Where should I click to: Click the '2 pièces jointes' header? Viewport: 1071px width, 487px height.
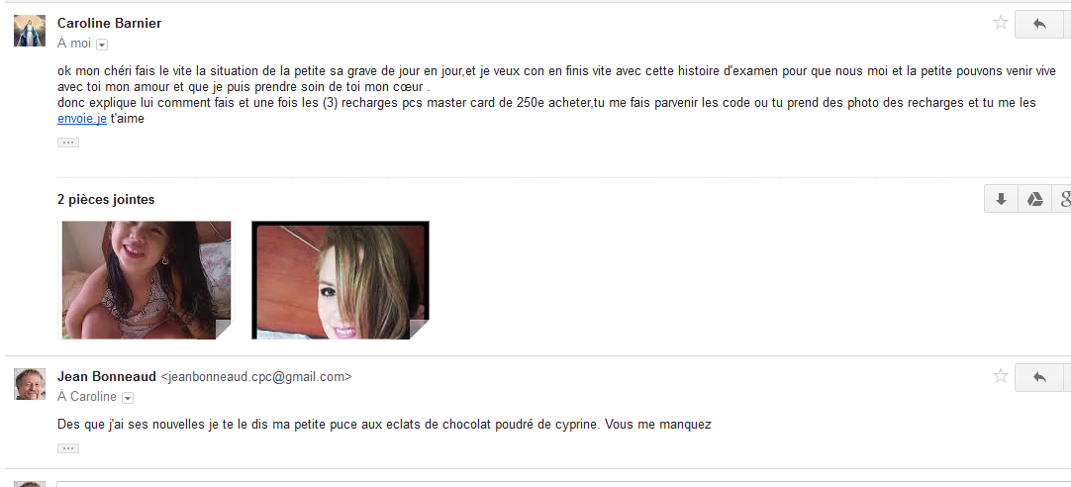coord(106,199)

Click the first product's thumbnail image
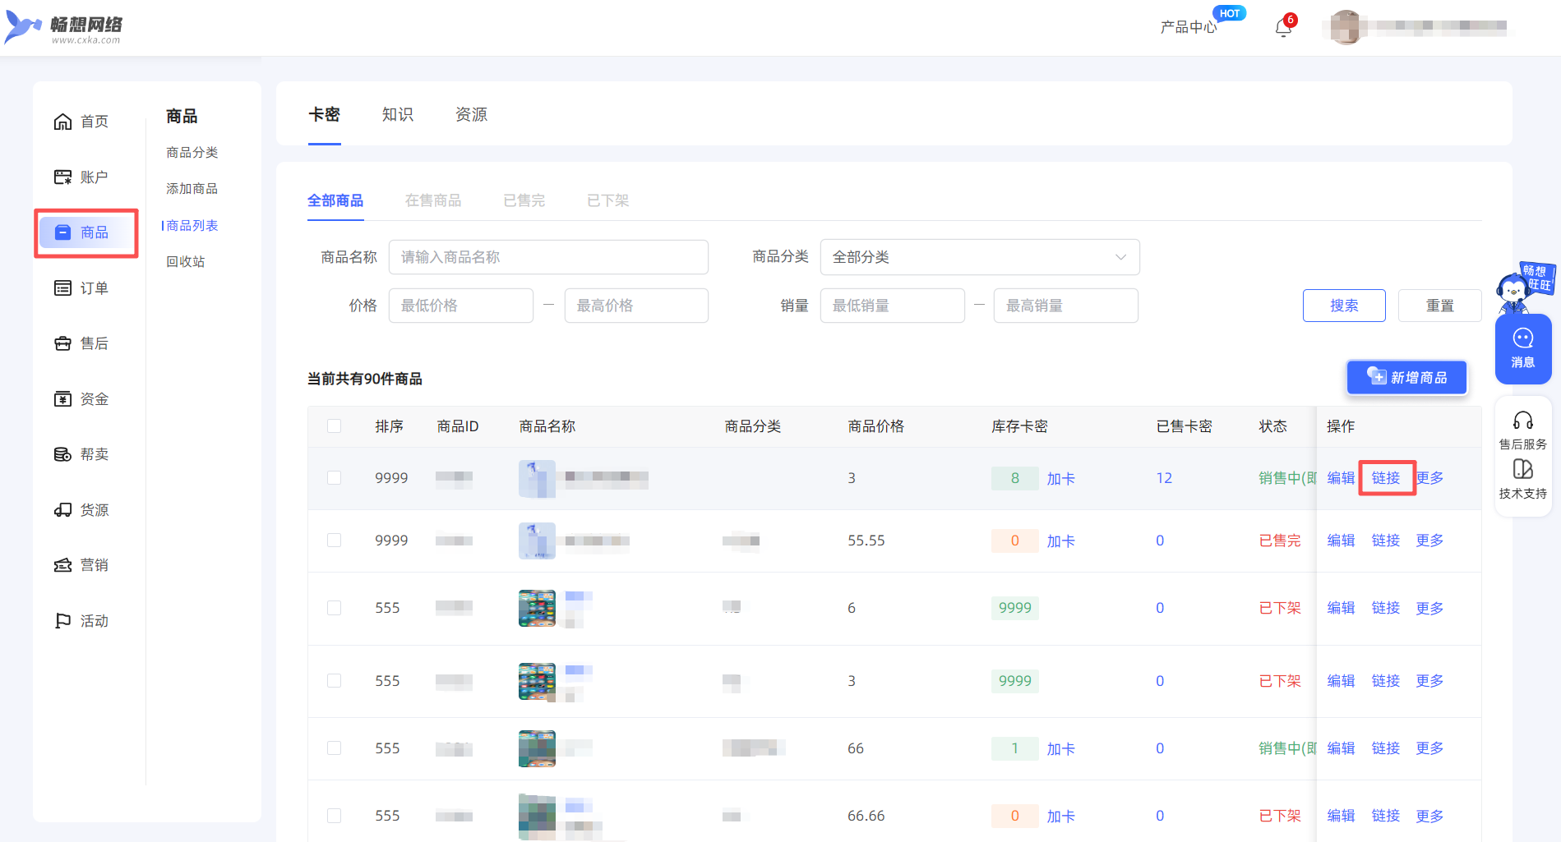pos(537,478)
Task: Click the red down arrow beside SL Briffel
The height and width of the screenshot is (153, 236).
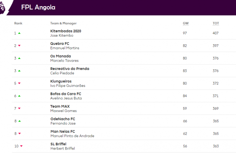Action: [x=21, y=146]
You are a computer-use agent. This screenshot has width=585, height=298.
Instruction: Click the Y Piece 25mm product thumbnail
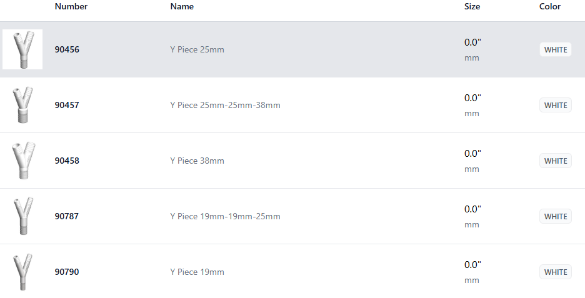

════

-- Task instructions --
Print the lines above, from the line containing "Task: Click the" through the final line, inclusive, reproducing them verbatim and omitting the pictures.

-- Worked answer --
Task: Click the red down arrow beside SL Briffel
The height and width of the screenshot is (153, 236).
Action: [x=21, y=146]
You are a computer-use agent. This screenshot has width=585, height=298.
Instruction: Click the Y Piece 25mm product thumbnail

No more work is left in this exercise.